From the stunning landscapes of the Highlands, the rugged cliffs of the coast, to the capital city of Edinburgh, here are eight of our favorite Scottish castles.
Eilean Donan, Inverness-shire
This 13th-century castle is one of the most photogenic Scottish castles and has gradually become one of Scotland’s most recognizable landmarks. The Eilean Donan Castle was built on a tidal island, connected at low tide to the mainland, idyllically situated in the point where the three Lochs Duich, Long, and Alsh come together. In the 20th century, the castle was restored and a footbridge – that connects now the castle with the mainland – was constructed. The castle and its exhibitions are open to the public. If you want to get an even more spectacular shot of this castle, wait until dusk when the floodlights go on.
Edinburgh Castle, City of Edinburgh
The Edinburgh Castle – perhaps the most visited castle in Scotland – is located in the center of the capital city on the top of a sleeping volcano. This impressive structure – of which the oldest part dates back to the 12th century – is a visible landmark in Edinburgh’s skyline. The Scottish utilized the castle for all of their important battles and military plans. Therefore, it is an important symbol of the Scottish perseverance for independence. Edinburgh Castle is a huge and beautiful place to explore. It has a rich history, an impressive architecture and there are many different attractions within its walls suitable for everyone.
Culzean Castle, Ayrshire
Culzean Castle is fiercely sitting on the top of a cliff at the Ayrshire coast. It is a noteworthy example of a turreted castle that seems to be picked from a fairy tale book. You may recognize the castle upon arrival because already since 20 years it has been featured on the back of the 5-pound note. The numerous rooms of Culzean Castle and its extensive ground are open to the public.
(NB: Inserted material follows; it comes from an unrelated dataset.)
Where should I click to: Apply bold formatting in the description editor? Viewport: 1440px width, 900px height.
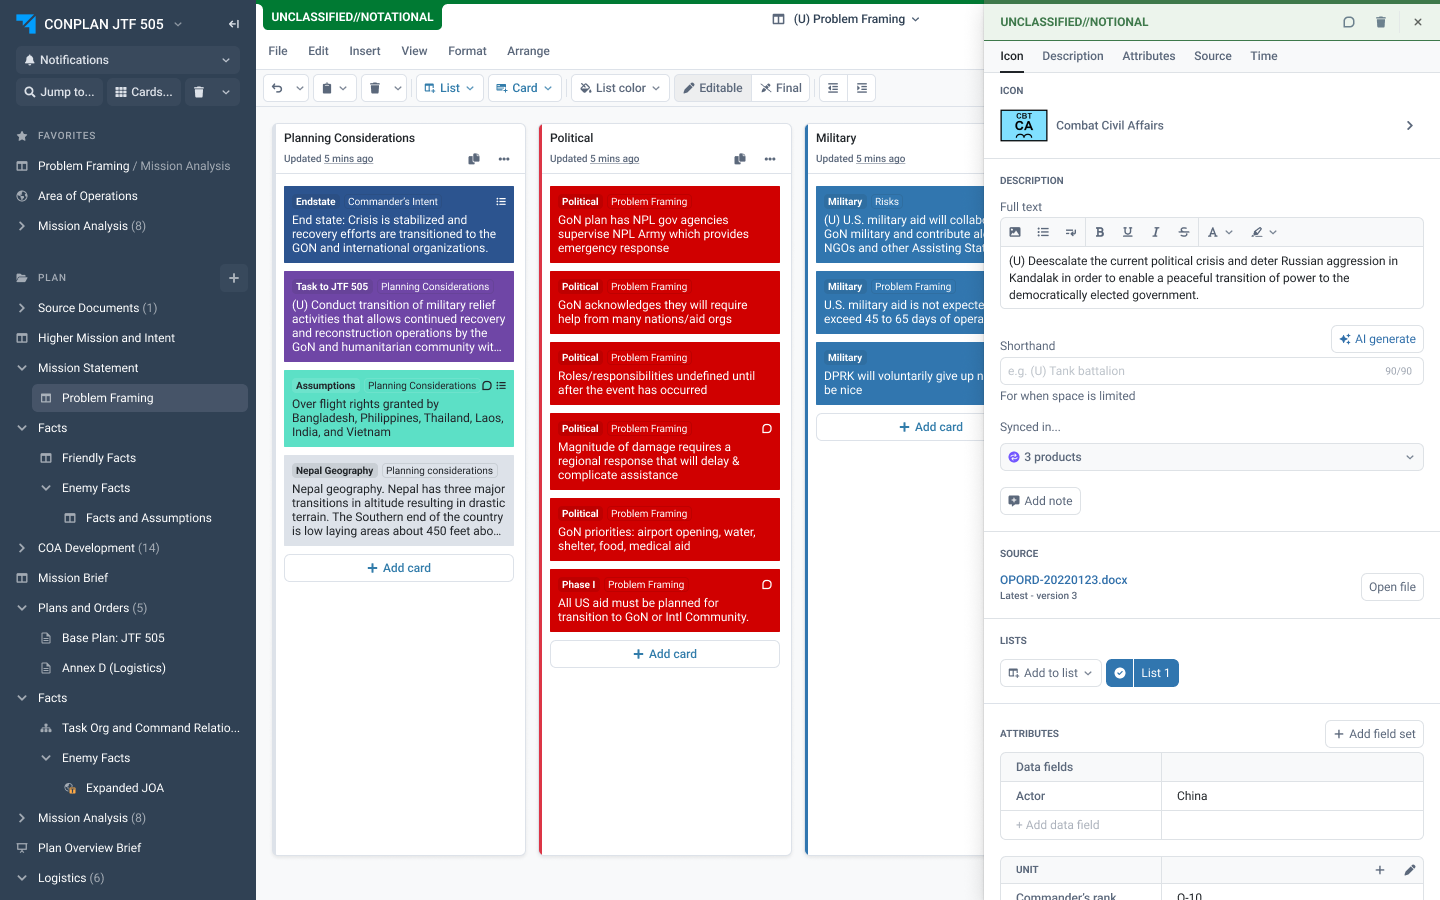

With its beautiful neoclassical architecture, a spectacular setting at the Firth of Clyde, and impressive Culzean Country Gardens, is this Scottish castle a perfect place for a nice day out.
Stirling Castle, Stirlingshire
Stirling Castle is one of the largest and historically significant castles in Scotland. Back in the 16th century, this castle was considered the arts center of Scotland and home to many of the country’s kings. The immense Stirling Castle is a great place to visit as a family. Not only it gives the opportunity to see how Scottish royalty lived here, but children can also dress up in costumes and play medieval instruments.
Urquhart Castle, Inverness-shire
Once, Urquhart Castle was one of the largest castles in Scotland. Today pretty much only the remains of the Grand Tower and the stunning views over the Loch Ness are left. The mythical Loch Ness Monster, Nessie, might attract travelers to the Scottish Highlands, but it is Urquhart Castle that steals the show. This 16th- century fortress is positioned conveniently along the main road connecting the North to the West of Scotland and should not be missed.
Dunnottar Castle, Aberdeenshire
Dunnottar Castle, located in Stonehaven, is perched precariously on a jutting headland and surrounded by sheer cliffs and the raging north sea. The remaining ruins of that was once an imposing medieval fortress are a tribute to the castle’s fascinating and violent history. In contrast to Dunnottar Castle’s turbulent history, it makes today for an enjoyable day excursion in Aberdeenshire. Coming from Stonehaven, an impressive 30-45 minute walk along the cliffs takes you straight to the castle. Verify ahead of time if the walking paths are open; sometimes they’re closed due to landslides.
Glamis Castle, Angus
Glamis is one of the most preeminent and historically fascinating castles in Scotland. This fortress is primarily famous for being the setting of Shakespeare’s Macbeth and as the birthplace of the Queen Mother, HM Queen Elizabeth. It’s a perfect place to enjoy the architecture of medieval Scotland and to explore the surrounding estate made up of 14,000 acres of gardens, farms, and forests. Pair a visit to this beautiful 17th-century castle with some tea and scones, and you have yourself a real British day out.
Dunvegan Caste, Inverness-shire
On the northwest coast of the Isle of Skye stands the oldest (for the last 800 years) continuously inhabited castle in Scotland, by one family in Scotland. Perched along Loch MacLeod, the castle is an imposing structure set in a beautiful landscape. Inside, you can admire many nice oil paintings. Alternatively, you can enjoy the beauty of its impressive gardens or take a boat trip on Loch Dunvegan and spot the grey seals that live there. The castle and its grounds are open to the public from April through October.